The UK government is told it would be unlawful to create a law that requests internet service providers to retain user’s data for 12 months across the board. On Wednesday 21 December 2016, the Court of Justice of the European Union (CJEU) ruled that it would be unlawful for the UK to enact laws that “provide for general and indiscriminate retention of all traffic and location data of all subscribers and registered users relating to all means of electronic communication” in order to help fight crime.
The court disallowed national laws that compel data preservation, “as a preventive measure” even if the purpose of the law is to fight “serious crime”.
The European court also said that there must be a specific reason for data retention requests and that it was unlawful for the UK to create general data retention laws simply as a preventative measure.
Fortunately, our safety is not entirely in the hands of European judges so this ruling is unlikely to make much of a difference to the high level of government snooping that is going on in this country.

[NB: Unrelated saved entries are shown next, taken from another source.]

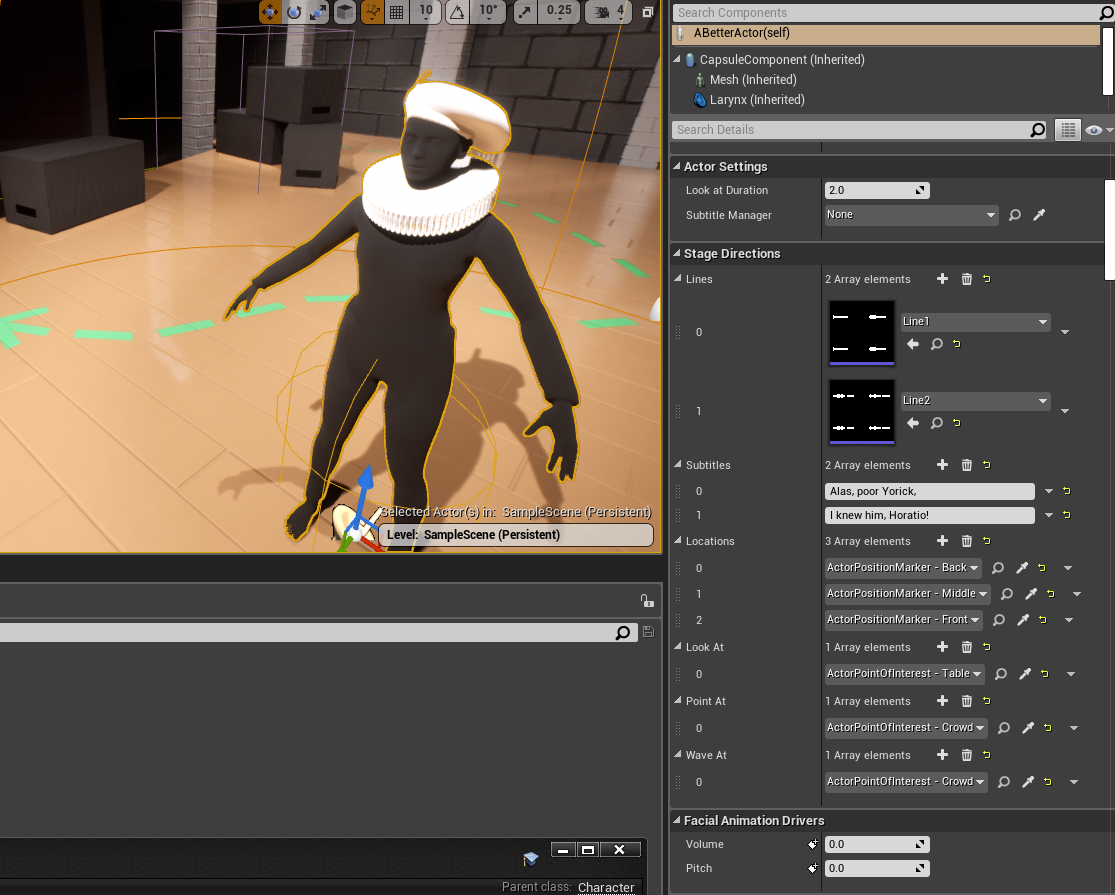Viewport: 1115px width, 895px height.
Task: Open the Line2 asset dropdown
Action: tap(974, 401)
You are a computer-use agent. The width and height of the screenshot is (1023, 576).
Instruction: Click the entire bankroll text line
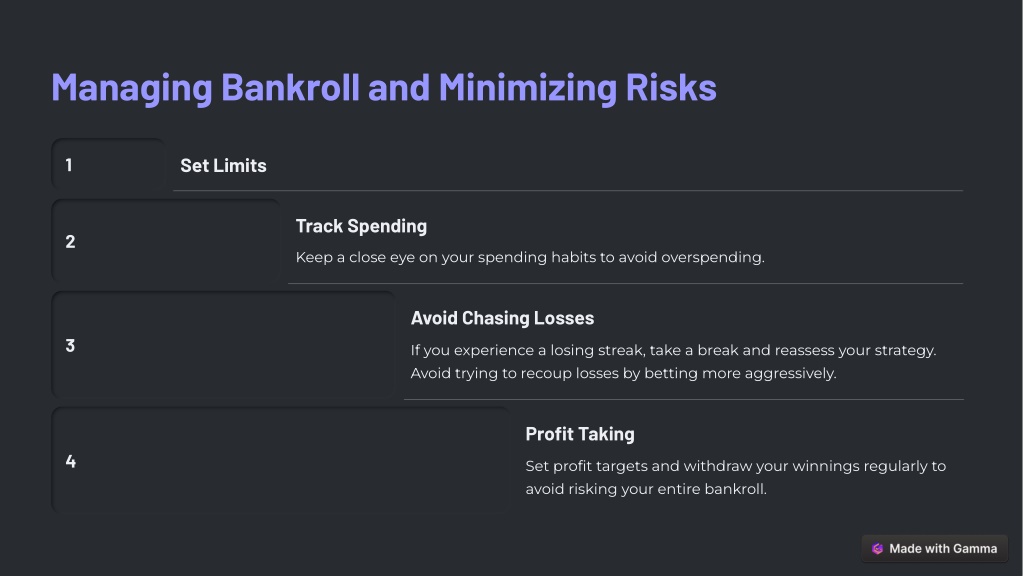click(x=646, y=489)
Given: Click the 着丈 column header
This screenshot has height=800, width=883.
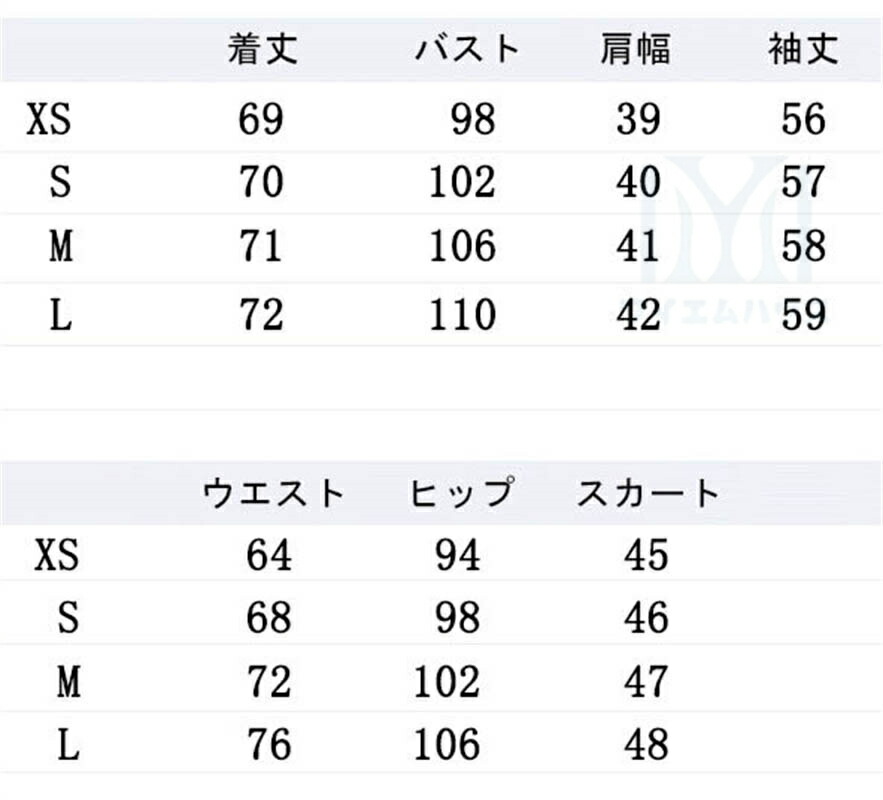Looking at the screenshot, I should pyautogui.click(x=262, y=49).
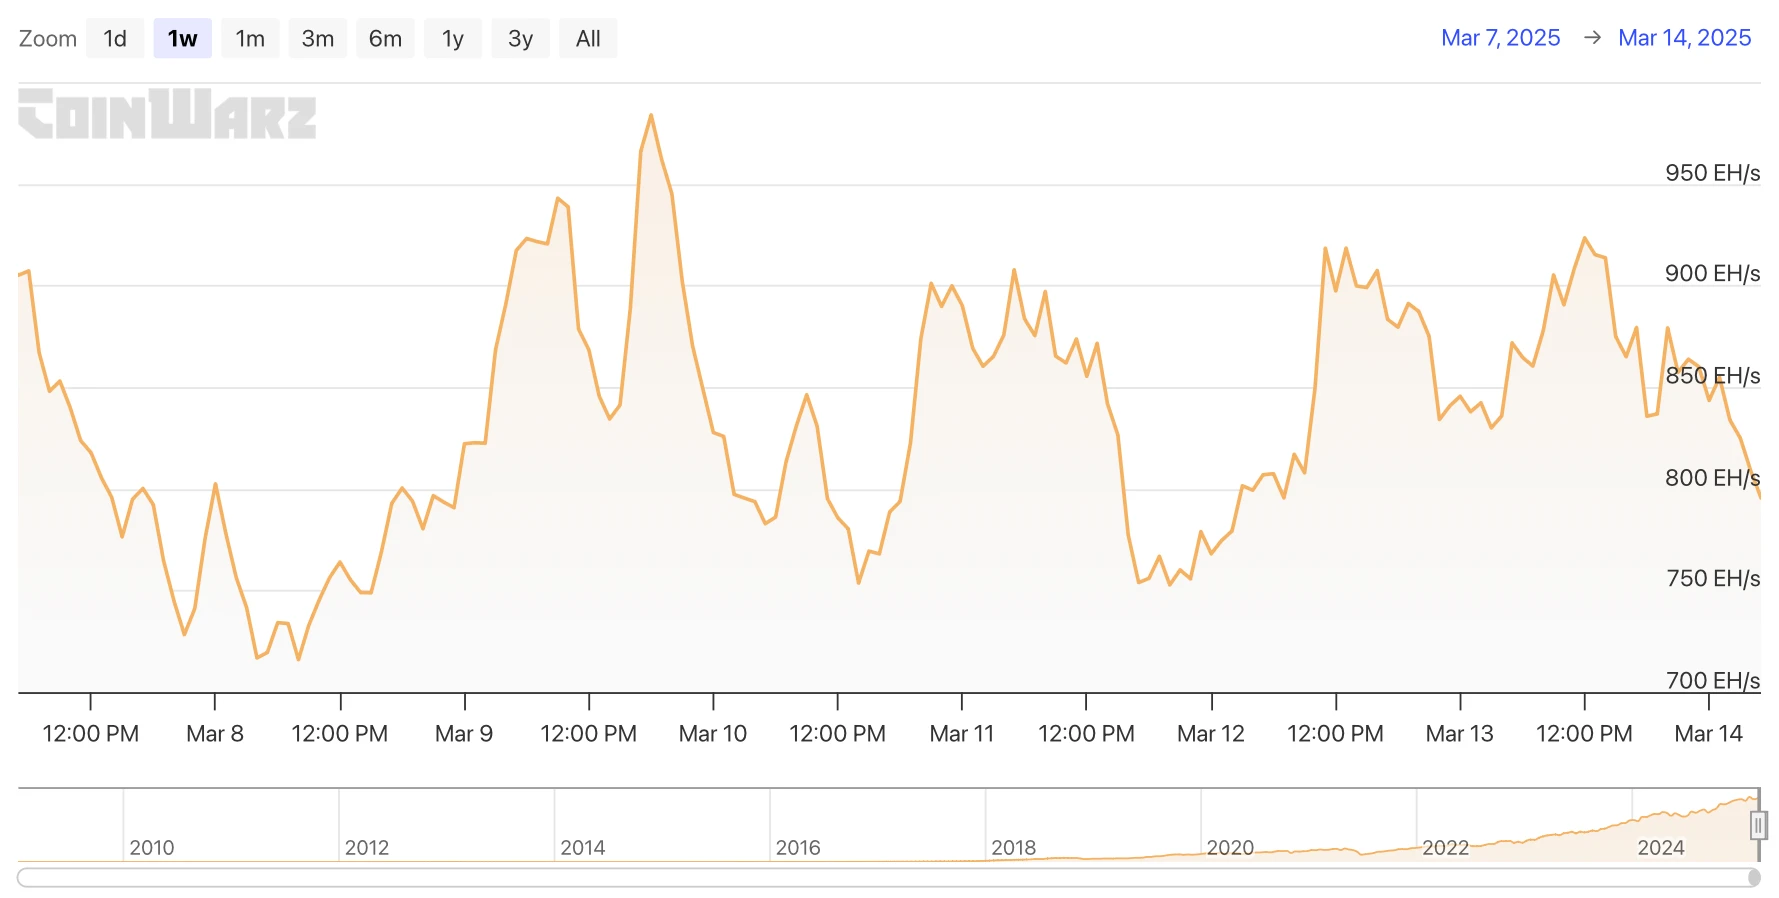Click the Mar 10 x-axis label
Screen dimensions: 1779x898
click(712, 733)
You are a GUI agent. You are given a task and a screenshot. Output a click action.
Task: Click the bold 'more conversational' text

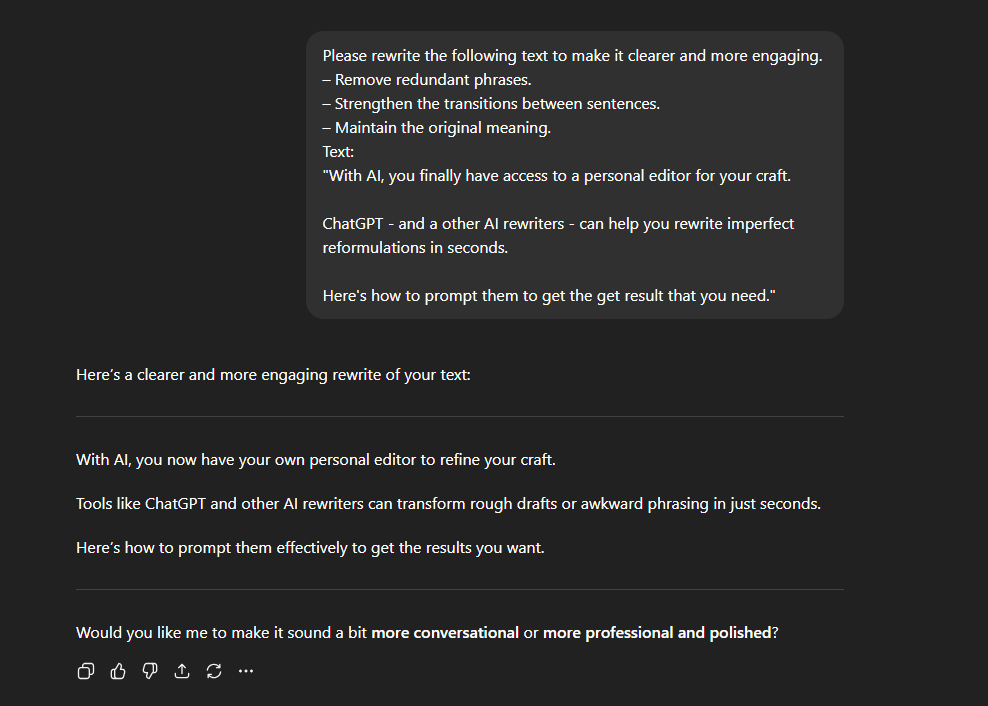pyautogui.click(x=445, y=633)
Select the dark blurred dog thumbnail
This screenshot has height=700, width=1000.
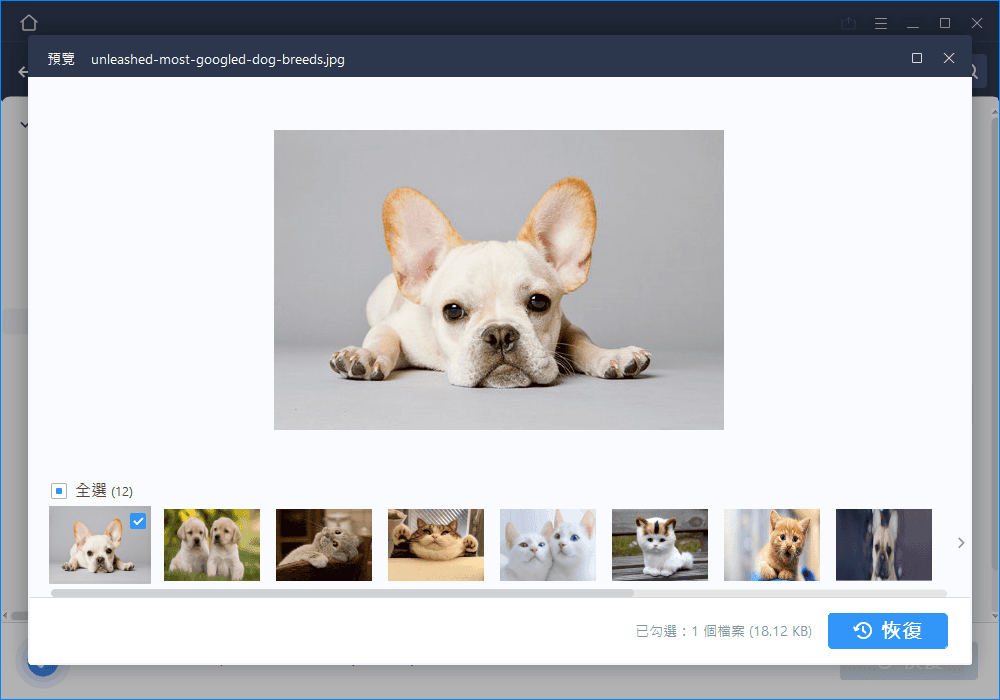(x=884, y=545)
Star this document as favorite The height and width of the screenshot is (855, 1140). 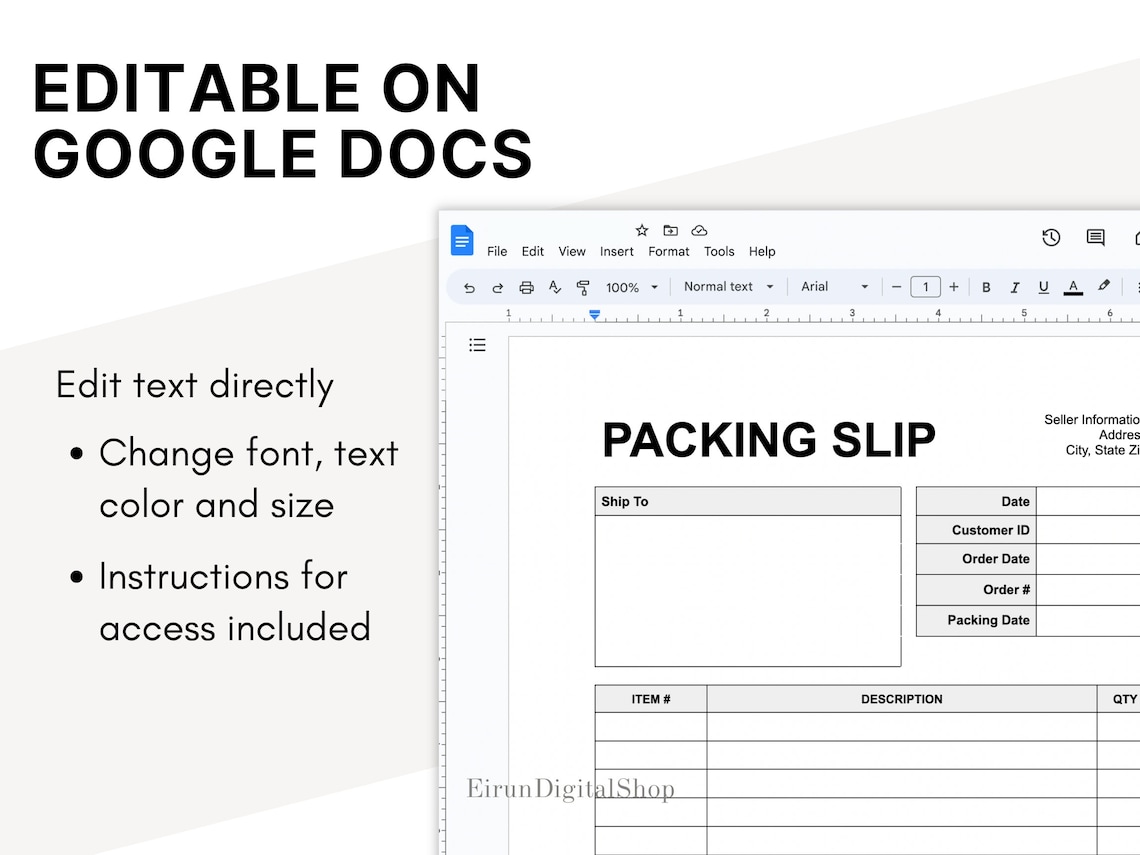pos(641,230)
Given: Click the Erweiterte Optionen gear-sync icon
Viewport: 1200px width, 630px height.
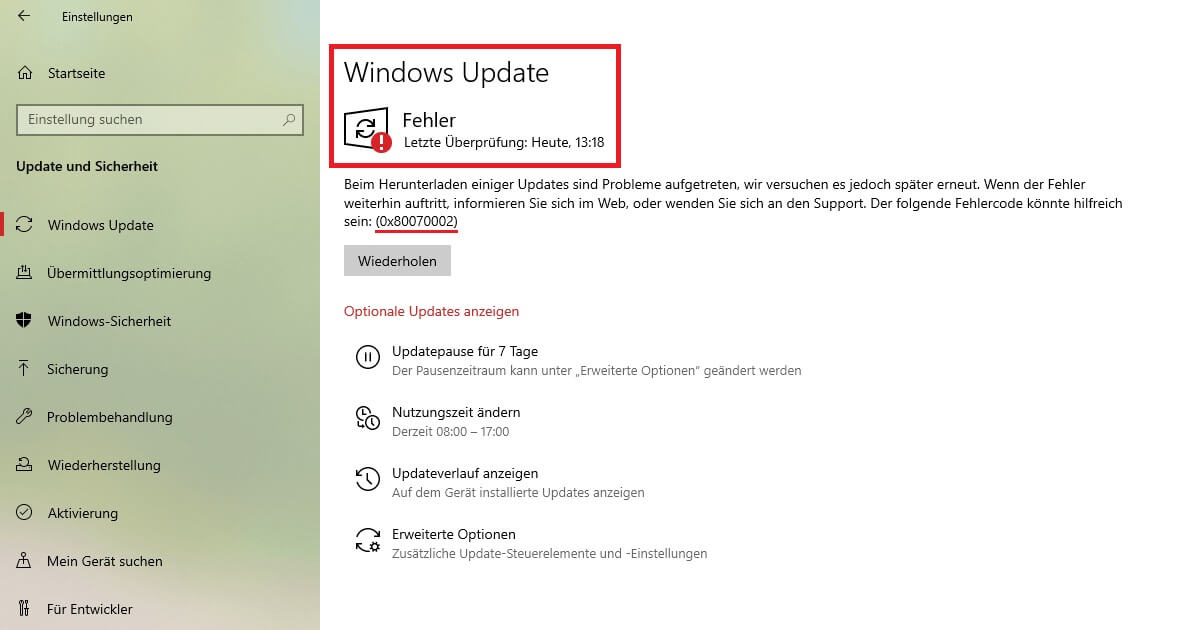Looking at the screenshot, I should [367, 540].
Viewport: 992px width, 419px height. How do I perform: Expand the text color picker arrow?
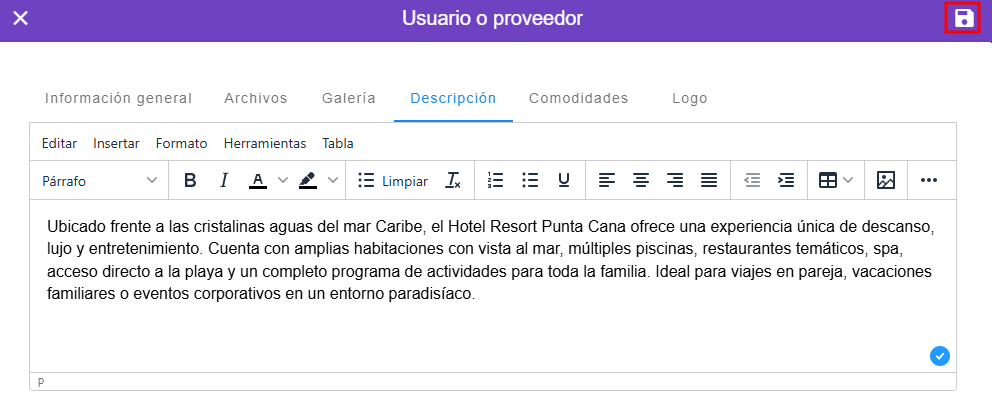click(x=283, y=181)
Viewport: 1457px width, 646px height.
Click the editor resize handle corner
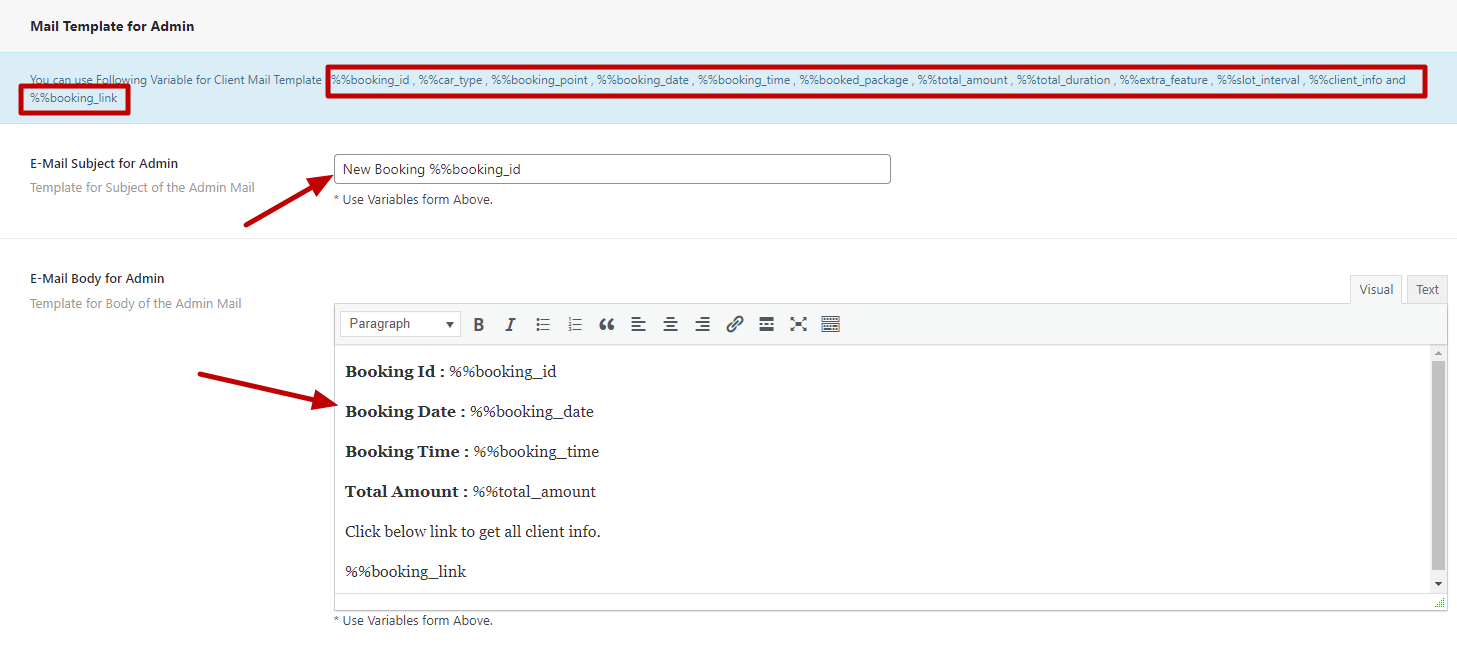1440,603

Under the Investigatory Powers Act, UK authorities, such as intelligence agencies and law enforcement bodies were authorized to require the help of telecoms companies in tackling serious crime and protecting the UK’s economic interests, among other priorities listed in the legislation.
The Act permitted the security agencies to order internet service providers to retain data, disclose it, intercept communications, or assist with equipment interference. The Act was brought in, in addition to their already existing powers to have a qualified right to obtain personal datasets in bulk for national security reasons under warrants that would be issued by UK ministers.
The Investigatory Powers Act was intended to regulate and place limits on the powers of the UK security agencies and to bring their activities within a closer scrutiny of Parliament.
The ruling by the CJEU, effectively rendered the Investigatory Powers Act unlawful which means that the security agencies will continue to request data retention and disclosures outside the Act of Parliament and under the qualified right to obtain personal datasets in bulk and other emergency warrants, which means their activities will remain far less accountable.
This of course means less privacy to UK citizens rather than more but who really cares? After all, Facebook, Google, Twitter and Yahoo snooping is lawful just because we clicked “yes” to their Terms and Conditions which most of us never read anyway. The security services on the other hand don’t have an App or Terms and Conditions in small print but at least their snooping is done for the purpose of keeping us safe and secure. I say, let them do their job and let our Parliament keep them under control.